>> START
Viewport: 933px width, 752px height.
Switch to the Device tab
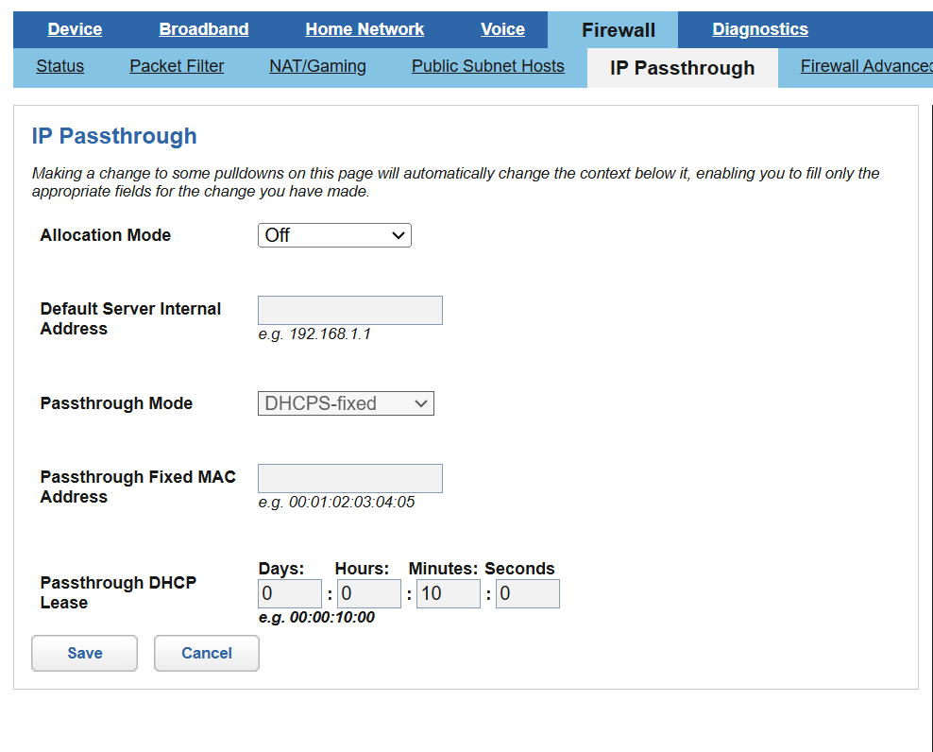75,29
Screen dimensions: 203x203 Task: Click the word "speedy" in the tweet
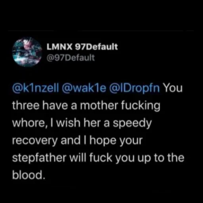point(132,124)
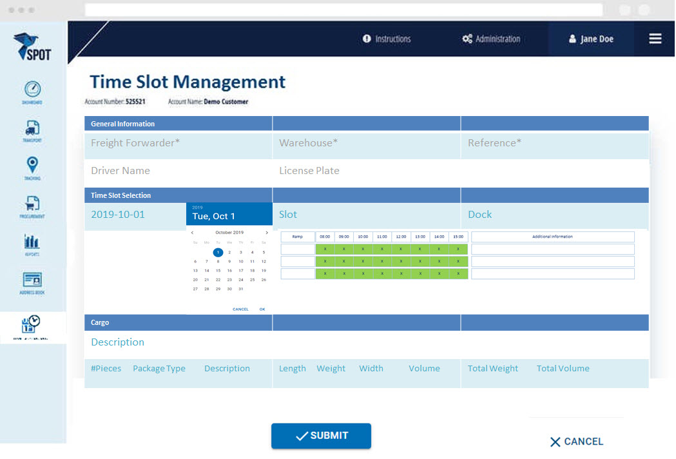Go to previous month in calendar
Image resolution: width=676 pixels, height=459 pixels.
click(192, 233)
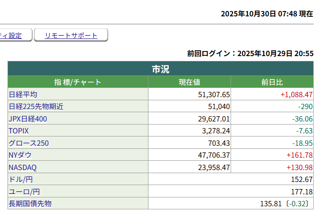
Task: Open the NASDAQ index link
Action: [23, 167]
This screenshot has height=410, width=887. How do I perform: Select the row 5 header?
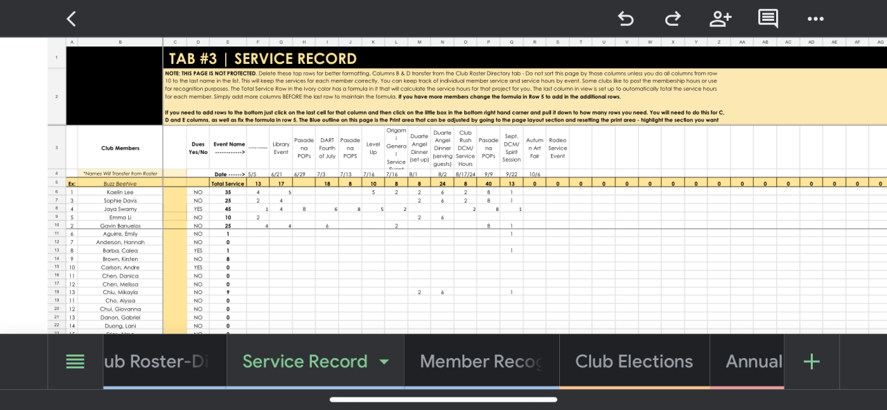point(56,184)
>> END
>> START
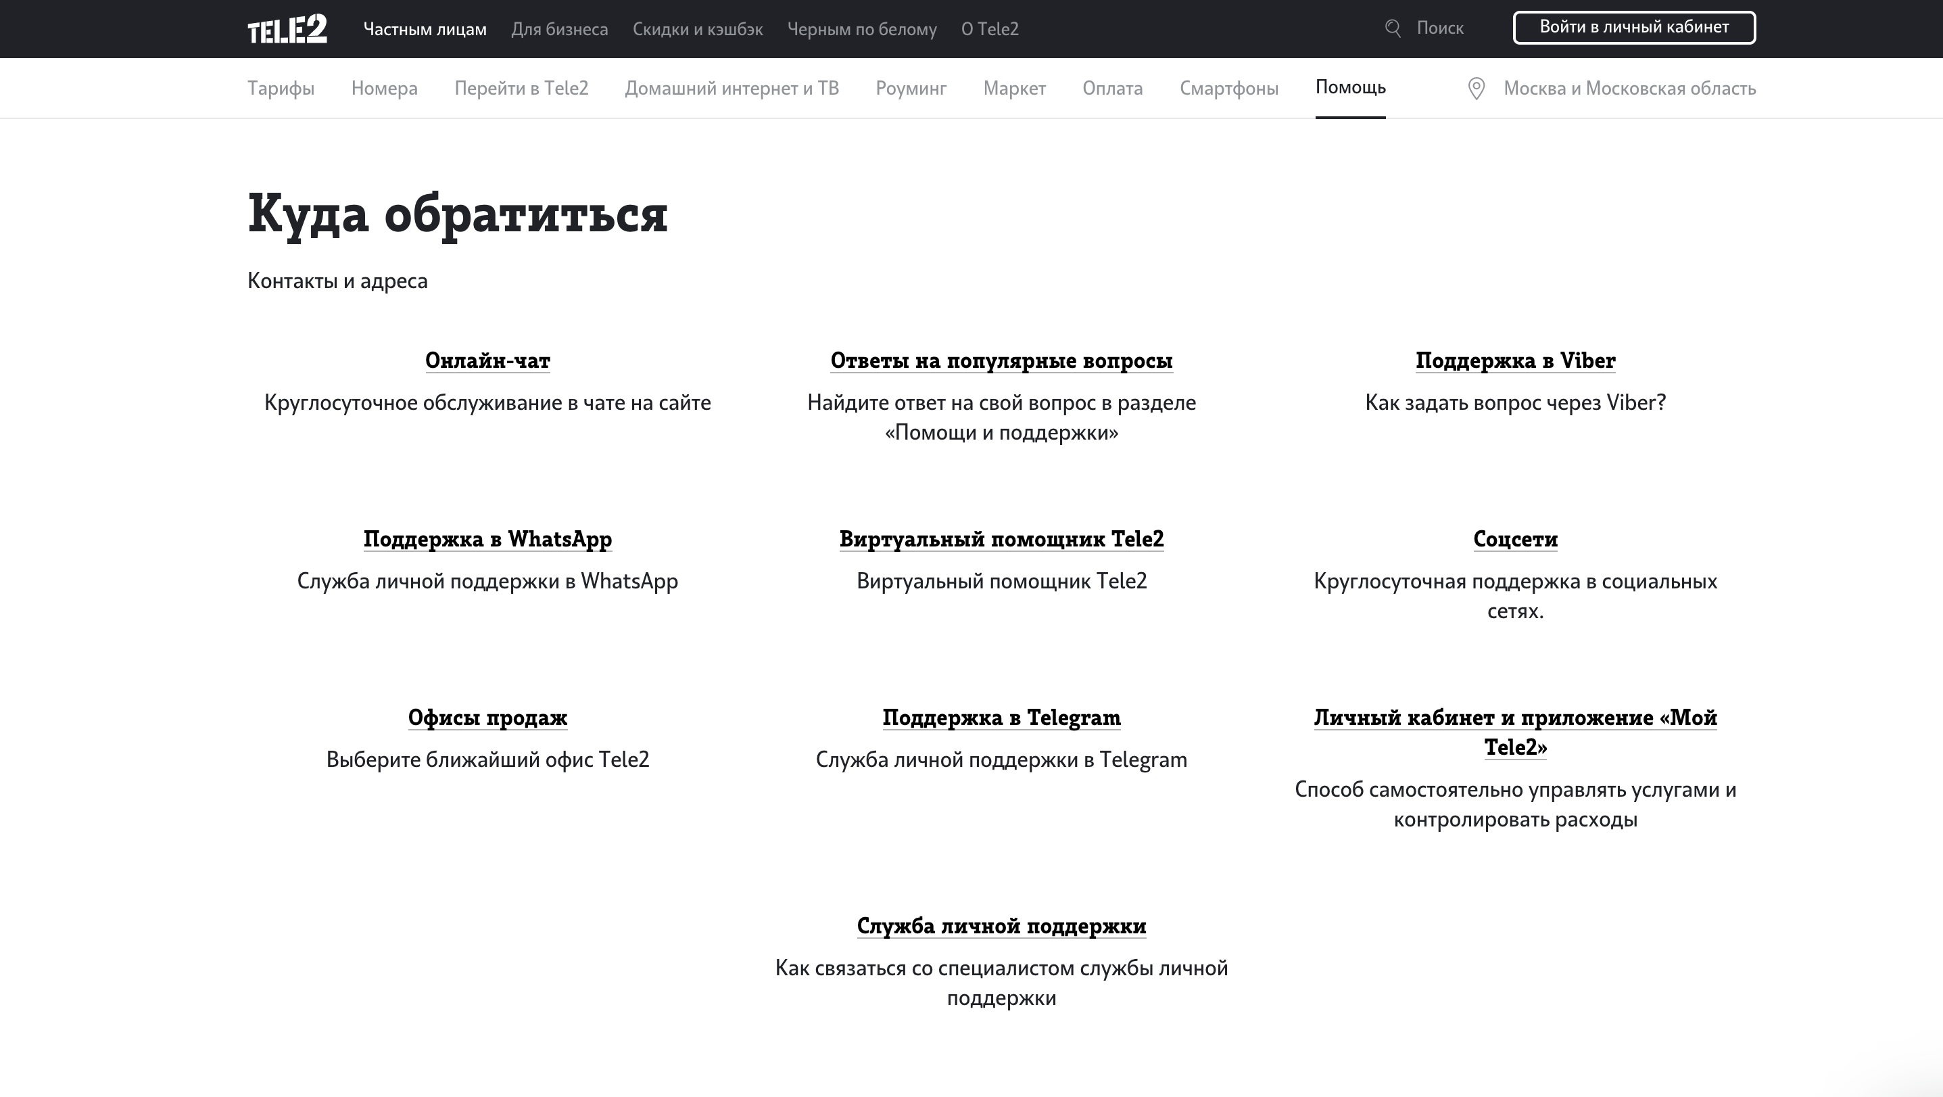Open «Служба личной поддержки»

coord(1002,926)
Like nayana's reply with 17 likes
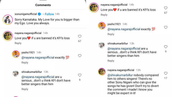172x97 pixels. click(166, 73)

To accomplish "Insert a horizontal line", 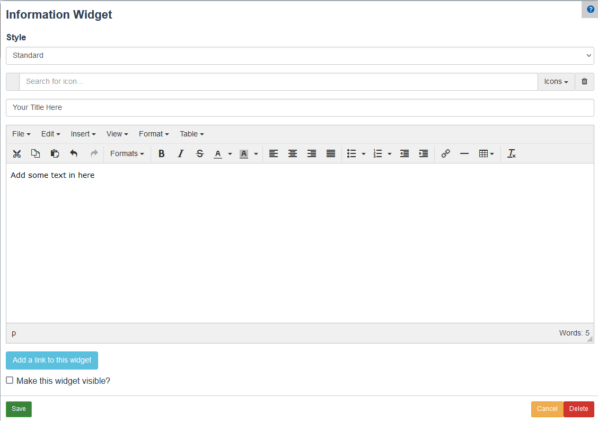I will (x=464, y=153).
>> END
To do: Retype the entries from the line that contains "Viewport: 933px width, 752px height." through the line that contains "Action: [23, 167]", both lines included, and leave the pictures out of your answer.

Reply to the task:
Viewport: 933px width, 752px height.
Switch to the Device tab
75,29
Screen dimensions: 203x203 Task: Click the word "speedy" in the tweet
point(132,124)
Go to previous month in calendar
Image resolution: width=676 pixels, height=459 pixels.
click(192, 233)
Task: Open the NASDAQ index link
Action: [23, 167]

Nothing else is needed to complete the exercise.